Tuesday, May 29, 2012

‘Backdoor’ in made-in-China computer chip threatens US military

No current means exists to protect hardware from viruses
The backdoor access could be turned into an advanced Stuxnet weapon to attack potentially millions of systems 

A computer chip manufactured in China that is used in US military equipment contains a secret “backdoor” that could severely compromise security, a team of scientists from Cambridge University says. 

In a recent report, Sergei Skorobogatov, a senior research associate at the University of Cambridge’s computer laboratory, wrote that his team had developed silicon chip scanning technology that allowed them to investigate claims by various intelligence services worldwide that silicon chips could be infected by malware, such as Stuxnet, that can allow a third party to gain access to or transmit confidential data. 

Unlike software, no means currently exist to protect hardware against viruses or Trojan horses, a critical vulnerability for defense systems that are hardware-reliant. 

For its research, Skorobogatov’s team selected a chip that was manufactured in China and is used by the US military. The chip, which is prevalent in many systems used in weapons, nuclear power plants and public transport, was considered highly secure and used sophisticated encryption standards. After performing advanced code breaking, the team found a backdoor they say had been inserted by the manufacturer. 

My article, published today in the Taipei Times, continues here.

1 comment:

Mike Fagan said...

A large part of the problem surely is the procurement process for companies working under the umbrella of the U.S. military - simply buying ready-made chips out of Chinese foundries (and then checking them out later for known problems) rather than breaking up the production process across several jurisdictions to try to get the best trade off between risk reduction and cost reduction.
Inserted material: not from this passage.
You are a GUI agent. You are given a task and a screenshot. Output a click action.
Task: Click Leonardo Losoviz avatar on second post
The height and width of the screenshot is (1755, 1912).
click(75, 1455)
I can remember reading a discussion sometime last year on outsourcing manufacture of parts for commercial products to Chinese FABs. There was some bitching about low quality and the Chinese not following the design specs properly, but the guy who owned the thread made the point that the poor quality was most likely the result of poor procurement processes. He by and large got good products out of the Chinese by specifying alternative materials that he knew would be relatively easier for them to source. By taking a far more proactive approach to procurement, it may be that the Yanks can reduce the liklihood of getting both defective components and malware infested components.